The issue—foodservice operators saying it’s harder to meet budgets with the new standards and more fruits and vegetables are ending up in the trash—is on the U.S. Potato Board’s (USPB) agenda. The board’s main push for schools focuses on potato-friendly salad bars and more menu options that will be eaten instead of tossed in trash bins.

The salad bar campaign—“Potatoes Raise the Bar”—has received pledges of 20 of the bars since it officially kicked off July 1, and the potato board is matching the donations. The board has set aside $900,000 to donate 300 salad bars, if the industry pledges the same.

The USPB elaborated on its second initiative, to help school foodservice operators with meals, at the Idaho Grower Shippers Association’s annual convention Sept. 2-4.

“We have a tremendous opportunity to really impact the next generation and the food that they’re interested in,” said Kim Breshears, USPB marketing programs director. “We can influence their palate, and they can develop a love for fruits and vegetables in general and potatoes specifically.”

The focus on schools is a newer venture for the board, which has hired Garrett Berdan, a chef, registered dietician and a child nutrition specialist with the Oregon Department of Education Child Nutrition Programs. So far, he’s developed six recipes, which were showcased at the School Nutrition Association conference in July.

“The recipes meet all the regulations and were a huge hit with these school foodservice directors,” Breshears said.

Berdan has more than 15 more recipes in development, and the board hopes they’ll end up on the salad bars being donated by the industry.

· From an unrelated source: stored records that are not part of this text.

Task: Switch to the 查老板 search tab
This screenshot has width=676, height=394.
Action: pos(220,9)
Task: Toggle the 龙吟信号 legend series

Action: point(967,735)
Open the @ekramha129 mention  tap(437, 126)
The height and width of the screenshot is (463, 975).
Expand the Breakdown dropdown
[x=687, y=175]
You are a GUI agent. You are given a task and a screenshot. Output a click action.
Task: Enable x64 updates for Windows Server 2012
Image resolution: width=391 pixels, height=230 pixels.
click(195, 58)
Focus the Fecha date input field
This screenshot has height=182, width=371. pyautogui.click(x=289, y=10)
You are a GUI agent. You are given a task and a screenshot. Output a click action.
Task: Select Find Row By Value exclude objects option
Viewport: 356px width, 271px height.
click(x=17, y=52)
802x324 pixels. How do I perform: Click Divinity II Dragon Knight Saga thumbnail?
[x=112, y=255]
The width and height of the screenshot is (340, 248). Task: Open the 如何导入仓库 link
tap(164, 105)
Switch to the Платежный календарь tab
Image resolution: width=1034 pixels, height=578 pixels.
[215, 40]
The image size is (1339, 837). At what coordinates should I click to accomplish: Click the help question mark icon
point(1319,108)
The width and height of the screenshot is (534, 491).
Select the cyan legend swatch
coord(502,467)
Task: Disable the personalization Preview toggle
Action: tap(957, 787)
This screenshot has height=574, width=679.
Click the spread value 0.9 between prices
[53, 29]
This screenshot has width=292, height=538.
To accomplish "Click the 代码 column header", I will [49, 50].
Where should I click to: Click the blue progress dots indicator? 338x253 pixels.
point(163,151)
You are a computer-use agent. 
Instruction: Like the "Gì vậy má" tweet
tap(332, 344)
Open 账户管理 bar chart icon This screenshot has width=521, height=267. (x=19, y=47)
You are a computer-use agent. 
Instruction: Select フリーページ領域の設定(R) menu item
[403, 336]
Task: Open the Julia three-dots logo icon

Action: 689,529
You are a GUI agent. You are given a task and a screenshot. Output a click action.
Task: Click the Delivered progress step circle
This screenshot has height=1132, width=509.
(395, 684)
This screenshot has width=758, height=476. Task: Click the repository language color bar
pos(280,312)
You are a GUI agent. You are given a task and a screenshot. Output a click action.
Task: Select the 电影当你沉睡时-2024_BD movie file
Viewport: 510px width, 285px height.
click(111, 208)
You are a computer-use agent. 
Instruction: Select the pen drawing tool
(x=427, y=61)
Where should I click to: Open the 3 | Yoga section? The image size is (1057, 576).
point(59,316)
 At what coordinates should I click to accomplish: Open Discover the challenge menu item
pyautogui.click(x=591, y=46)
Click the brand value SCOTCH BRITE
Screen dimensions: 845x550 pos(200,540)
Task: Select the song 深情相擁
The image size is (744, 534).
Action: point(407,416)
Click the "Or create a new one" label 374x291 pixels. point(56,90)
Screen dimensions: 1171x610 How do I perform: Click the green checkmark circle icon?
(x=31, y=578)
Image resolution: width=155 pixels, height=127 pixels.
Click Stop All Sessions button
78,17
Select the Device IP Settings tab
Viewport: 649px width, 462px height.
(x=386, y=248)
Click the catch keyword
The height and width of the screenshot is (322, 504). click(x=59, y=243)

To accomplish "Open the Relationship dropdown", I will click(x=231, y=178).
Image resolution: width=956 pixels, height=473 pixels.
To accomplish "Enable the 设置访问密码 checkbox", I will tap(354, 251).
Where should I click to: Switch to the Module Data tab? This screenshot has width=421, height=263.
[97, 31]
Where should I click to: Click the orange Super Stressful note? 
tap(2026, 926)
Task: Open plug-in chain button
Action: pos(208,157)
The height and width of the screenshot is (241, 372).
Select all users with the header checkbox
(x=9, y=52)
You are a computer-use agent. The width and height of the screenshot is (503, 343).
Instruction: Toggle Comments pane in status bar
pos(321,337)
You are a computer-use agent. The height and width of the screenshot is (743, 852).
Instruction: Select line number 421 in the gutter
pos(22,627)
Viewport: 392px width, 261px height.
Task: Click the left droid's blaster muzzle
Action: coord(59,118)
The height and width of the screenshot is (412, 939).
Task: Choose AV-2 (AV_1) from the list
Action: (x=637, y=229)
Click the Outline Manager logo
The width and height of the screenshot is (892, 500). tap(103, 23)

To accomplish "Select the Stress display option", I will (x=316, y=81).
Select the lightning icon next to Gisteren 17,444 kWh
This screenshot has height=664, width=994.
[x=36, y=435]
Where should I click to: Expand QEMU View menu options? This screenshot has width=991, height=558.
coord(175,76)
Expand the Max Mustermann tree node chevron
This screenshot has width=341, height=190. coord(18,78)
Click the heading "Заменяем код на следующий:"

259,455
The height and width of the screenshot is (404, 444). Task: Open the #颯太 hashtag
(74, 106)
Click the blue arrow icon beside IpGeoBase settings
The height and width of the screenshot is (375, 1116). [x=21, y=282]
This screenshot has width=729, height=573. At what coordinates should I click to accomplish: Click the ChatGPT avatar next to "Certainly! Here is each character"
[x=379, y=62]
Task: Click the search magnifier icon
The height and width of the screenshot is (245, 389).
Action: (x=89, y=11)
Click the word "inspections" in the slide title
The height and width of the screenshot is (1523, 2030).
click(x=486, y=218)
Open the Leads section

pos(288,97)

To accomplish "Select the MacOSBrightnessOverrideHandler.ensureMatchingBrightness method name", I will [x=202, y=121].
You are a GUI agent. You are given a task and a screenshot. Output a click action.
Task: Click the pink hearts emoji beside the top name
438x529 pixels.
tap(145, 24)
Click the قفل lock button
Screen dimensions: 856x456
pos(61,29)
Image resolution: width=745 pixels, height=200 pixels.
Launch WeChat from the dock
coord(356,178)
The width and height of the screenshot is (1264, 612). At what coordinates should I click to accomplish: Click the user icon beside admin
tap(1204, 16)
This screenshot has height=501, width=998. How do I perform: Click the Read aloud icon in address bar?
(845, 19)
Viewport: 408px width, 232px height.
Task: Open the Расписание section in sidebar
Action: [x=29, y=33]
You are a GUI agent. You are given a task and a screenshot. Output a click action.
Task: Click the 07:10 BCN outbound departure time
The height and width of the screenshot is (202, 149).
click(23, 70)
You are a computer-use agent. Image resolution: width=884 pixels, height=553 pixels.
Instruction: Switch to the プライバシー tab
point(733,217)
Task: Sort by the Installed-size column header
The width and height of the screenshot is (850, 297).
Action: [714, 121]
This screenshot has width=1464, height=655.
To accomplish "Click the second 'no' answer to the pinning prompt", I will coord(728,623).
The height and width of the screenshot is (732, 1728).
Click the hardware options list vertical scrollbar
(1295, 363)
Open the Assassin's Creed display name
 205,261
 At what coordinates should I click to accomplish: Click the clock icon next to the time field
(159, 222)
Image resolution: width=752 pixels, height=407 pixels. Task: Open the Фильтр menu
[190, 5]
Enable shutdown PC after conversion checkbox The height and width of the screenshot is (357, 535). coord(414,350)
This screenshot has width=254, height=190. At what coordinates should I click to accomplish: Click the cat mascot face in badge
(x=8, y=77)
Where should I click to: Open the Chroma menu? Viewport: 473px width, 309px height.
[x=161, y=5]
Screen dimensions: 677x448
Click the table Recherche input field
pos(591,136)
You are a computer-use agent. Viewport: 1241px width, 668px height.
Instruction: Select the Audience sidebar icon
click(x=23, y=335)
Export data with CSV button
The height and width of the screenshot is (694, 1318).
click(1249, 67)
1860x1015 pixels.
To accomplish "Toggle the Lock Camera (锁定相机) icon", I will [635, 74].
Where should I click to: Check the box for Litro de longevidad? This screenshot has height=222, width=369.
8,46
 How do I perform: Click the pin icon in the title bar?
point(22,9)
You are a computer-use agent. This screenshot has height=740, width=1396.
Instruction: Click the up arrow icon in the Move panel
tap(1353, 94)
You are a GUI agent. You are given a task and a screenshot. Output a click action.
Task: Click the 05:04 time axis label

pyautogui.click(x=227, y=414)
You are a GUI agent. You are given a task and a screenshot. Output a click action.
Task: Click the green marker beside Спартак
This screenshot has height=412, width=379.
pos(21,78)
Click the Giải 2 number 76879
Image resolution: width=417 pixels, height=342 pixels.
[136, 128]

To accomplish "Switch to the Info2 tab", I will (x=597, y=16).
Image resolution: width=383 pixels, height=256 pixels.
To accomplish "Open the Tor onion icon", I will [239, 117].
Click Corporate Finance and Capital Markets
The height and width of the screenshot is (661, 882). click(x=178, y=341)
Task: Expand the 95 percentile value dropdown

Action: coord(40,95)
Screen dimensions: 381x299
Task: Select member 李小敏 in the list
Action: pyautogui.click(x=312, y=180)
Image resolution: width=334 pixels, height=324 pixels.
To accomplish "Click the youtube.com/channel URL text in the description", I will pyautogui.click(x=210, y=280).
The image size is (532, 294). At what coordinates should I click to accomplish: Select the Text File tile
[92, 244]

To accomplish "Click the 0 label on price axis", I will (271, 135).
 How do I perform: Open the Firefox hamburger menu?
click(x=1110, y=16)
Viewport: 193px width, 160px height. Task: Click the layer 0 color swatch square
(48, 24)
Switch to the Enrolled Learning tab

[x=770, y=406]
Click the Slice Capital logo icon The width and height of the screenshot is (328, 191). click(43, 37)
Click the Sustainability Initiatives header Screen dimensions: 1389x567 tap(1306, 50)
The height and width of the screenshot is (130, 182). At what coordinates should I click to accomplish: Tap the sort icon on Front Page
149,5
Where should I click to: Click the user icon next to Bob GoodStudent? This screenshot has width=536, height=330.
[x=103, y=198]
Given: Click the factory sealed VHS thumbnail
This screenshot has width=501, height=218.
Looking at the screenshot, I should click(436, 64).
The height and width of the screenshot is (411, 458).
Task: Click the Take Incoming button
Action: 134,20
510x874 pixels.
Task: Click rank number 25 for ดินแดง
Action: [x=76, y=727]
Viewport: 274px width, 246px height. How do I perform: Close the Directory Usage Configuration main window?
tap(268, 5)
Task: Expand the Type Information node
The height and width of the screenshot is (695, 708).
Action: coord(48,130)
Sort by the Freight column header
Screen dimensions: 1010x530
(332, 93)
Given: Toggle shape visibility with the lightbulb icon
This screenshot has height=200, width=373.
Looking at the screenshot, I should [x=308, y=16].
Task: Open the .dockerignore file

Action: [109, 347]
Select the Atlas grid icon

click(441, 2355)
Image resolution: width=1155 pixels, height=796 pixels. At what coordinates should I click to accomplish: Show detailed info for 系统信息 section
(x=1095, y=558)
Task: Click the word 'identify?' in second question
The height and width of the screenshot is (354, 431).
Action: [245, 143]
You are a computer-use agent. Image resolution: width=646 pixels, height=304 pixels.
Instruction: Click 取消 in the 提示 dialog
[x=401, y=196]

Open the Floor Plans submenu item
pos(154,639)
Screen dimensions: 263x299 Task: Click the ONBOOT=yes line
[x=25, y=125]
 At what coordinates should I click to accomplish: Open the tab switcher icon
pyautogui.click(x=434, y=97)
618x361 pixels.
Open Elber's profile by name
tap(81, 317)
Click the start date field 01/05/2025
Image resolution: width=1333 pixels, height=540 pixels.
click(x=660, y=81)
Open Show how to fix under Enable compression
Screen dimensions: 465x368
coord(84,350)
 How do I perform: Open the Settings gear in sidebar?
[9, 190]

“We are building relationships with school districts across the U.S., starting with those that are participating in our salad bar challenge,” Breshears said. “Garrett is also actively involved, helping them to make sure the recipes we’ve developed can be implemented in the schools, and we’ll continue to deliver new recipes to them.”

To track the donations, the USPB has created the Salad Bar Challenge Speedometer and a “leaderboard” that breaks down donations by regional potato group.

“Kids love potatoes; we know that,” Breshears said. “School districts know that when potatoes are on the menu, there is less plate waste.